## Kutipan Sumber
___

SOLOPOS.COM - Wakil Ketua KPK Basaria Panjaitan bersama penyidik KPK menunjukkan barang bukti hasil operasi tangkap tangan KPK di Kementerian Perhubungan, di gedung KPK, Jakarta, Kamis (24/8/2017). (JIBI/Solopos/Antara/Hafidz Mubarak A)

KPK menetapkan Dirjen Perhubungan Laut Kemenhub sebagai tersangka kasus suap proyek di direktorat yang dipimpinya.

Solopos.com, JAKARTA — Komisi Pemberantasan Korupsi (KPK) menetapkan dua tersangka dugaan suap terkait perizinan dan pengadaan proyek-proyek di Direktorat Jenderal (Ditjen) Perhubungan Laut Kementerian Perhubungan Tahun Anggaran 2016-2017.

Promosi Jalur Mudik Pantura Jawa Makin Adem Berkat Trembesi

“Setelah pemeriksaan awal yang dilanjutkan gelar perkara, disimpulkan adanya dugaan tindak pidana korupsi penerimaan hadiah atau janji terkait perizinan dan pengadaan proyek-proyek barang dan jasa di lingkungan Ditjen Perhubungan Laut Tahun Anggaran 2016-2017 yang diduga dilakukan oleh Dirjen Perhubungan Laut ATB [Antonius Tonny Budiono],” kata Wakil Ketua KPK Basaria Panjaitan saat konferensi pers di gedung KPK, Jakarta, Kamis (24/8/2017).

___

## Tugas yang Diberikan
Jawablah pertanyaan berikut berdasarkan berita tentang kasus suap di Ditjen Perhubungan Laut di atas.
(a) Barang apa yang ditunjukkan Basaria Panjaitan bersama penyidik KPK di gedung KPK?
(b) Berapa tersangka yang ditetapkan KPK dalam dugaan suap tersebut?
(c) Siapa nama lengkap Dirjen Perhubungan Laut yang disingkat ATB?

## Isi Kumpulan Data
___

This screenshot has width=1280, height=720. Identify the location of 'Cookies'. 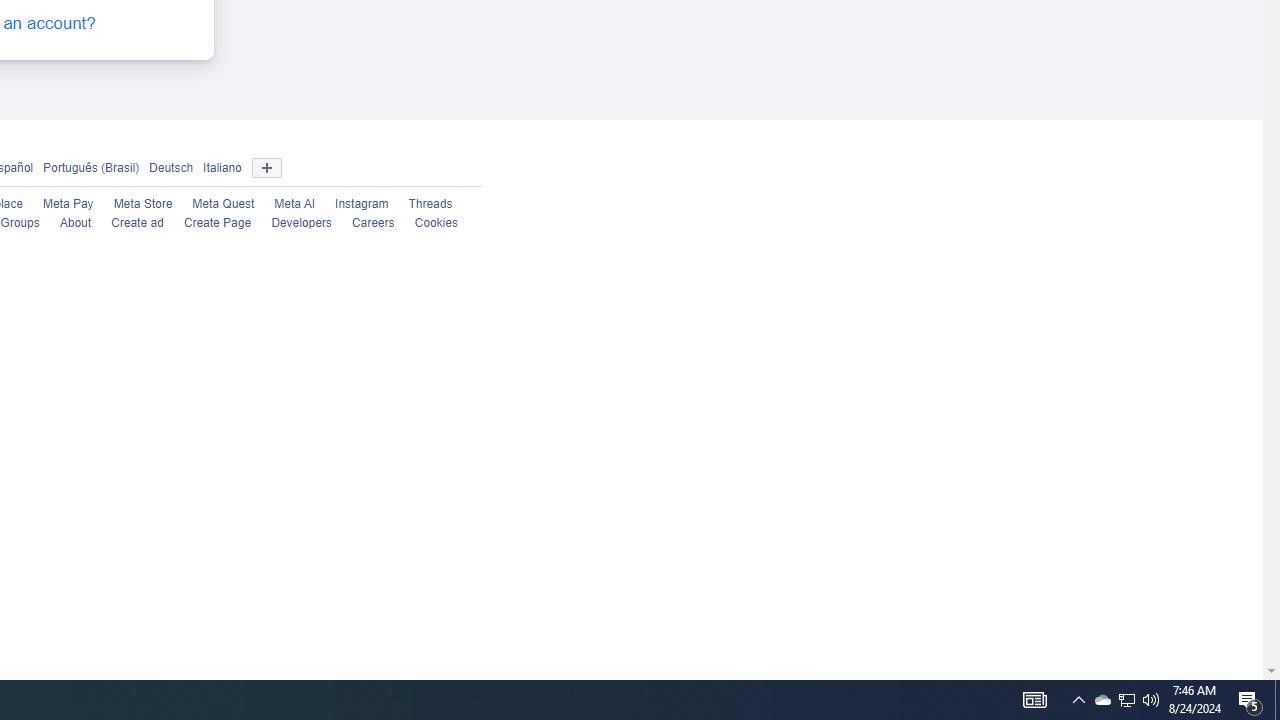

___

## Hasil Tugas
(a) Barang bukti hasil operasi tangkap tangan KPK di Kementerian Perhubungan.
(b) Dua tersangka.
(c) Antonius Tonny Budiono.